99-2000 sezonu ile anoloji kuramayacağımız bir kura istiyordum. geçen yıl ilk rakibin isminin b harfi ile başlaması (bologna - bordeaux), 3. turda bir alman rakibin (dortmund - hamburg) olması gibi saçma benzerlikler kurularak, kendimizi kadıköy'de ilan etmiştik. sonrası malum.
iyi veya kötü, bir hikayesi olan takımlar genelde sonraki turlarda başarılı oluyorlar. euro 92'deki danimarka, 2006'daki dünya kupası'nda fransa, yine inter toto'dan gelip uefa'yı kazanan juventus ve 2000'deki bizim milan hikayesi işte. şampiyonlar ligi'ndeki performansları, aslında bu kupanın atletico madrid'e gitmesi için hikaye oluşturuyor. sadece 3 puan alarak, bir üst tura çıktılar. 6-7 puanlı takımların bile sonuncu olabildiği gruplar için büyük şans aslında.

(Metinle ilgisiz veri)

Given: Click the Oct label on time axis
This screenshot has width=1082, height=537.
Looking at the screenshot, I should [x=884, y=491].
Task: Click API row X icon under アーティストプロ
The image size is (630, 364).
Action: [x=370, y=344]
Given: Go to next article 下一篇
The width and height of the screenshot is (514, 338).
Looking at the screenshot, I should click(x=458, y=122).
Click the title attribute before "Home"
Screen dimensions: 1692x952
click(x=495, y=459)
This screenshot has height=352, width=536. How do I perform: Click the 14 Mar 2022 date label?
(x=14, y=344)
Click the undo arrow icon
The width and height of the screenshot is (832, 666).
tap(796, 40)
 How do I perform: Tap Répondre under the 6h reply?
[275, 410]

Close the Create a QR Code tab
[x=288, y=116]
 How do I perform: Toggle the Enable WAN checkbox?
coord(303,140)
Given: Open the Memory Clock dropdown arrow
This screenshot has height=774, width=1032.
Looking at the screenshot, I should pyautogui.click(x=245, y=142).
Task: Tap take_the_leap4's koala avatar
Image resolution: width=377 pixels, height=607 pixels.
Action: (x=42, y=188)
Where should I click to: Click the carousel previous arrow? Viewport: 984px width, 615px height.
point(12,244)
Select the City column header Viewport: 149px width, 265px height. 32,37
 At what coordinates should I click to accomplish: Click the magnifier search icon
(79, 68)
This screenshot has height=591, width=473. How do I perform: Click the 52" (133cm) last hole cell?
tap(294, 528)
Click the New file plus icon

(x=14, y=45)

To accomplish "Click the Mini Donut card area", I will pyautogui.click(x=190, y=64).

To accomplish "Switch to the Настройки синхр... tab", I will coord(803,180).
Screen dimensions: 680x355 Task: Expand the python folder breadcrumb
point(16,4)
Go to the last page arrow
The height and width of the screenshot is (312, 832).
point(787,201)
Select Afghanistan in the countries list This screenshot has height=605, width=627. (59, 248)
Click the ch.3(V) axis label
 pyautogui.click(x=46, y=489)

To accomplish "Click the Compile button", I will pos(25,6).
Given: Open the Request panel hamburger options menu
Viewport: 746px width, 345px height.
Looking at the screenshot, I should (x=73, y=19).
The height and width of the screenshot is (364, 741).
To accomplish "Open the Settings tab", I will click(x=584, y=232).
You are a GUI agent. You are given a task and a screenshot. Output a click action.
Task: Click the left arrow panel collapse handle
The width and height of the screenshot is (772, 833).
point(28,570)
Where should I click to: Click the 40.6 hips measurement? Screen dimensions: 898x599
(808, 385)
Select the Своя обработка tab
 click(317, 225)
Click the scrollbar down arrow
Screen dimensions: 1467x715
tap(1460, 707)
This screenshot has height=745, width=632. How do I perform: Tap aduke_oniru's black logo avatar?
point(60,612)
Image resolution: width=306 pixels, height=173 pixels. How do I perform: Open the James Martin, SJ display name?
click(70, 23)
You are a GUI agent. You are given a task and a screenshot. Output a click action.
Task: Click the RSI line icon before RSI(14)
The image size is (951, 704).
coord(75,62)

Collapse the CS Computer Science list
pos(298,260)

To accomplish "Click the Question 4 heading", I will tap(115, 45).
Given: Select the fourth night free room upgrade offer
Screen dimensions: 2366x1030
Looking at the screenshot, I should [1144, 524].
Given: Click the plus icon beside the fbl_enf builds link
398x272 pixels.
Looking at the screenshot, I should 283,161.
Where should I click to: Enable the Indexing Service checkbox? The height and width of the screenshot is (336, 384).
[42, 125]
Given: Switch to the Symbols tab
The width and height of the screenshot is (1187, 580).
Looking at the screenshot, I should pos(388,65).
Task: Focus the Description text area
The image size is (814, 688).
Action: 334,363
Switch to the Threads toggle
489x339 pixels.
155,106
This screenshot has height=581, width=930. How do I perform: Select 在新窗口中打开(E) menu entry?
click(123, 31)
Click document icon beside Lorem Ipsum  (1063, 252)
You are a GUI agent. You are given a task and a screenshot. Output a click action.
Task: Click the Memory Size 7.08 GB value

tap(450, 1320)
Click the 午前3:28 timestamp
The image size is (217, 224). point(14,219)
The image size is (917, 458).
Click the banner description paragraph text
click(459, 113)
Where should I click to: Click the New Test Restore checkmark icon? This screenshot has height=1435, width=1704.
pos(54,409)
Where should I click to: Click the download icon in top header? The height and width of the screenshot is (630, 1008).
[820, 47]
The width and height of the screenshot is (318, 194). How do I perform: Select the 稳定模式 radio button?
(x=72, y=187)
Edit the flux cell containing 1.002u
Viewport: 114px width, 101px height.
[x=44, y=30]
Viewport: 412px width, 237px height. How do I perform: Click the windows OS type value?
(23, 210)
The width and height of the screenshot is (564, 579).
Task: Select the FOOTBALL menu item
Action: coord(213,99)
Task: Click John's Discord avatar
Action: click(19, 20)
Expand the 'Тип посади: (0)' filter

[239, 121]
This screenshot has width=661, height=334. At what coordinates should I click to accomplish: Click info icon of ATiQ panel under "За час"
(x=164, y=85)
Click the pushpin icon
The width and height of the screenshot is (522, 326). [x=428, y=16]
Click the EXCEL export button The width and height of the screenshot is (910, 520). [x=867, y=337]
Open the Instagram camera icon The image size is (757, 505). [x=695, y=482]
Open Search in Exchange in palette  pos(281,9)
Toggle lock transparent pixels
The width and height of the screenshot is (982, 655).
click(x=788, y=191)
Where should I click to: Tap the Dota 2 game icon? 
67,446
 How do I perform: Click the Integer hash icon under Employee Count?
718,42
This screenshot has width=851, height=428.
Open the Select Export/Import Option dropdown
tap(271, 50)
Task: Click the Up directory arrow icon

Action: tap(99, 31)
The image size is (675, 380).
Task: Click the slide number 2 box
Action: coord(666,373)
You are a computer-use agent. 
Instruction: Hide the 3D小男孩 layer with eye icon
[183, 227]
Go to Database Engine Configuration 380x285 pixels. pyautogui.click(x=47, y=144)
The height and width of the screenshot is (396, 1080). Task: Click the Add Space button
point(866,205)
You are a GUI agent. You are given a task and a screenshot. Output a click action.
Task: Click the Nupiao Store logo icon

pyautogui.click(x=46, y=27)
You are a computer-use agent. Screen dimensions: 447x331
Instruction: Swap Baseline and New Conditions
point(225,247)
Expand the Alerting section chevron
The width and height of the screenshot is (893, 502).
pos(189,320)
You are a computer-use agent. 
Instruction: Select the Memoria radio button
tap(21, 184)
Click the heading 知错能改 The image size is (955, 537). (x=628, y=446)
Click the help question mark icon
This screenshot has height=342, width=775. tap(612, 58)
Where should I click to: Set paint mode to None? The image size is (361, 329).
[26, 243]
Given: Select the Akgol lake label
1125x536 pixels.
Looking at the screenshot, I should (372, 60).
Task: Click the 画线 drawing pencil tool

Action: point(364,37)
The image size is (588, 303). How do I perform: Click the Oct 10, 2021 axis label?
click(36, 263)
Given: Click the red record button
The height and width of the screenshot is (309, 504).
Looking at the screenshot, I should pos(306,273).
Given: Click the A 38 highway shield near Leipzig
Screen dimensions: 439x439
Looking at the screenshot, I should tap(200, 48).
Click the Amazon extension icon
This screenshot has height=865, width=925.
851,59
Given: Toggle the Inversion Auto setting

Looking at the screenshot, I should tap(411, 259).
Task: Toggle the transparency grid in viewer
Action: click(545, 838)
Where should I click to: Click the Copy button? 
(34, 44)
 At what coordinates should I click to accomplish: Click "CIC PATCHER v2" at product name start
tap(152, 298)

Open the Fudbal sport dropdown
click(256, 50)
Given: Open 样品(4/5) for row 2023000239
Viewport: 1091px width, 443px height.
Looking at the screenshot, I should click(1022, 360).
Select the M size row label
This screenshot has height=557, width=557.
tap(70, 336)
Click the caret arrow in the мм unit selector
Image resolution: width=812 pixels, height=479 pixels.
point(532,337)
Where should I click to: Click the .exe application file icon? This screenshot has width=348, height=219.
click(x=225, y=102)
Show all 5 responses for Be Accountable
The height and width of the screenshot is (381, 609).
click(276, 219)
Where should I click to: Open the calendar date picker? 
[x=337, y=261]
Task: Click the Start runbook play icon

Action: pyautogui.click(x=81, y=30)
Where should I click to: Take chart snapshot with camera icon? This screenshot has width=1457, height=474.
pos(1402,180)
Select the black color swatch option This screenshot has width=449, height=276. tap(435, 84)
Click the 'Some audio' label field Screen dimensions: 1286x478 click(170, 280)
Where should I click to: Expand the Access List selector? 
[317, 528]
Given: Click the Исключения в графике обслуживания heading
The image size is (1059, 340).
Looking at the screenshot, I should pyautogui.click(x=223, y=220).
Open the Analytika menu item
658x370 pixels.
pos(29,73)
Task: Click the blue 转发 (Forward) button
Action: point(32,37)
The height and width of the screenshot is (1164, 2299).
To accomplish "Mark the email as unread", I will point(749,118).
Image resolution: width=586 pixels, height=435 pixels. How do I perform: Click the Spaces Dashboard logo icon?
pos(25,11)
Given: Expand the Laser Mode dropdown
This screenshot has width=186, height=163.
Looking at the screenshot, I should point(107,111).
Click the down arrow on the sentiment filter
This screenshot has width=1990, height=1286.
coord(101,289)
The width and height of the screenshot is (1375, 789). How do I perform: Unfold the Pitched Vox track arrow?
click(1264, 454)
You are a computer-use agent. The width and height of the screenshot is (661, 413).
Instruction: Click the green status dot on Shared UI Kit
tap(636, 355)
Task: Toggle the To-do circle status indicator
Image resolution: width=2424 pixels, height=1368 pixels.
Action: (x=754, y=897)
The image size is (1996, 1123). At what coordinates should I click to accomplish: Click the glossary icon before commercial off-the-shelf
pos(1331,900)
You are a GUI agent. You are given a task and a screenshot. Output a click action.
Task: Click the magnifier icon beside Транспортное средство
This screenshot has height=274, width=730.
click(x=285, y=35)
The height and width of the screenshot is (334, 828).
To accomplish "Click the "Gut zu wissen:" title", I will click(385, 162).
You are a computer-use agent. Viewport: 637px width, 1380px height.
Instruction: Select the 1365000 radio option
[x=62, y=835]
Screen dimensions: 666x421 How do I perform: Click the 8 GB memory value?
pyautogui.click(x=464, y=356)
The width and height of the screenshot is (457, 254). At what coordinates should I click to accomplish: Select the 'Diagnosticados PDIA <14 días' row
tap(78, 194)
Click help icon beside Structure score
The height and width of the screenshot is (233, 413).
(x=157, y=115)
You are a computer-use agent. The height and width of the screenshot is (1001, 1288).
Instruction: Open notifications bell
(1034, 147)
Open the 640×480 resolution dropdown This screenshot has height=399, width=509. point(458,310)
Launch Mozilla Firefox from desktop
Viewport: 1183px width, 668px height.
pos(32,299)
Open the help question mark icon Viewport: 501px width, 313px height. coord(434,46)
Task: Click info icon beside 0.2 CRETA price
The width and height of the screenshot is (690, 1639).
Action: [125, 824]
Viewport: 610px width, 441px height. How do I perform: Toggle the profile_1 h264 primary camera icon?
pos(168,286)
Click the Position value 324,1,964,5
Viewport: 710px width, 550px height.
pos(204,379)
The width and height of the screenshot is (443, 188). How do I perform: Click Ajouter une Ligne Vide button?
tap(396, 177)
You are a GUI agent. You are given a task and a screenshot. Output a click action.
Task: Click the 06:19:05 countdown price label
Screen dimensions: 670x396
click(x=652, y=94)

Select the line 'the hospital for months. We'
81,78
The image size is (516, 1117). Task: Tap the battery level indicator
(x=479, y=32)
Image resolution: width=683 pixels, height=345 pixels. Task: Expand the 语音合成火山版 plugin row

hikaye kısmını geçelim. ilk olarak, agüero ve forlan'dan oluşan rakibin güçlü ileri ucu, bizim en kötü bölgemiz olan defans için büyük bir tehlike. ama işte adımız çıkmış bir kere, "avrupa'da farklıyız", her ne kadar son yıllarda geçerli olmasa da. takımda victoria mendez de olsa, hagi de olsa; bir %40 performans artışıyla oynuyoruz. servet kahraman, emre aşık efsane olabilir bu maçlarda. aynı bülent korkmaz'ın romario, del piero, inzaghi, henry, raul eşleşmelerinde olduğu gibi.
devre arasını iyi geçirecek bir galatasaray için en azından bundan sonraki ilk iki tur açık. çokça çalışma ve birazcık şans ile 10. yılı başka bir şekilde kutlayabiliriz.